Stored items:
──────────

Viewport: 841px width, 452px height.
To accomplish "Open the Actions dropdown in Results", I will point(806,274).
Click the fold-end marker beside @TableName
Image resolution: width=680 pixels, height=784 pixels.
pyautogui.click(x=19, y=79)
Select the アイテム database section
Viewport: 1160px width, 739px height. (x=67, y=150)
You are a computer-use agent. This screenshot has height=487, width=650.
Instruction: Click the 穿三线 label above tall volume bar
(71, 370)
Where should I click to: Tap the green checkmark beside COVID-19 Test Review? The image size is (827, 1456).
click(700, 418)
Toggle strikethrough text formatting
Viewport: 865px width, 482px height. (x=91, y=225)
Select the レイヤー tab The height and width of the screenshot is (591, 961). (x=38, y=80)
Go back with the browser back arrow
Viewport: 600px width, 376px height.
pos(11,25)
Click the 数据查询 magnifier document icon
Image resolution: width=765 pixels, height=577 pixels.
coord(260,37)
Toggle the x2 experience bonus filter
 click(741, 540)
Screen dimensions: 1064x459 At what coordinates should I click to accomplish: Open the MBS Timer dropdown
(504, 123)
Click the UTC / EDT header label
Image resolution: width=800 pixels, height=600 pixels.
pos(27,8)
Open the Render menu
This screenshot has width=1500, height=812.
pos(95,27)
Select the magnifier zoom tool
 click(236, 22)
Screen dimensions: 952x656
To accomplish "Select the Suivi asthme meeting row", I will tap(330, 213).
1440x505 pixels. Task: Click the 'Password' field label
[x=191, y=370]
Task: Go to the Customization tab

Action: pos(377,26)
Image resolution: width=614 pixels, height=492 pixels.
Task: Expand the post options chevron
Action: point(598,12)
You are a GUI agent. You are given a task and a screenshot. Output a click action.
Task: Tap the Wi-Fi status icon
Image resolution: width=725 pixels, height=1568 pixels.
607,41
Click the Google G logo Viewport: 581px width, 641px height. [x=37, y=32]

──────────

● **PROBLEM STATEMENT**: Set down each record again, exactly as written.

● **EXERCISE SOLUTION**:
Viewport: 841px width, 452px height.
To accomplish "Open the Actions dropdown in Results", I will point(806,274).
Click the fold-end marker beside @TableName
Image resolution: width=680 pixels, height=784 pixels.
pyautogui.click(x=19, y=79)
Select the アイテム database section
Viewport: 1160px width, 739px height. (x=67, y=150)
You are a computer-use agent. This screenshot has height=487, width=650.
Instruction: Click the 穿三线 label above tall volume bar
(71, 370)
Where should I click to: Tap the green checkmark beside COVID-19 Test Review? The image size is (827, 1456).
click(700, 418)
Toggle strikethrough text formatting
Viewport: 865px width, 482px height. (x=91, y=225)
Select the レイヤー tab The height and width of the screenshot is (591, 961). (x=38, y=80)
Go back with the browser back arrow
Viewport: 600px width, 376px height.
pos(11,25)
Click the 数据查询 magnifier document icon
Image resolution: width=765 pixels, height=577 pixels.
coord(260,37)
Toggle the x2 experience bonus filter
 click(741, 540)
Screen dimensions: 1064x459 At what coordinates should I click to accomplish: Open the MBS Timer dropdown
(504, 123)
Click the UTC / EDT header label
Image resolution: width=800 pixels, height=600 pixels.
pos(27,8)
Open the Render menu
This screenshot has width=1500, height=812.
pos(95,27)
Select the magnifier zoom tool
 click(236, 22)
Screen dimensions: 952x656
To accomplish "Select the Suivi asthme meeting row", I will tap(330, 213).
1440x505 pixels. Task: Click the 'Password' field label
[x=191, y=370]
Task: Go to the Customization tab

Action: pos(377,26)
Image resolution: width=614 pixels, height=492 pixels.
Task: Expand the post options chevron
Action: point(598,12)
You are a GUI agent. You are given a task and a screenshot. Output a click action.
Task: Tap the Wi-Fi status icon
Image resolution: width=725 pixels, height=1568 pixels.
607,41
Click the Google G logo Viewport: 581px width, 641px height. [x=37, y=32]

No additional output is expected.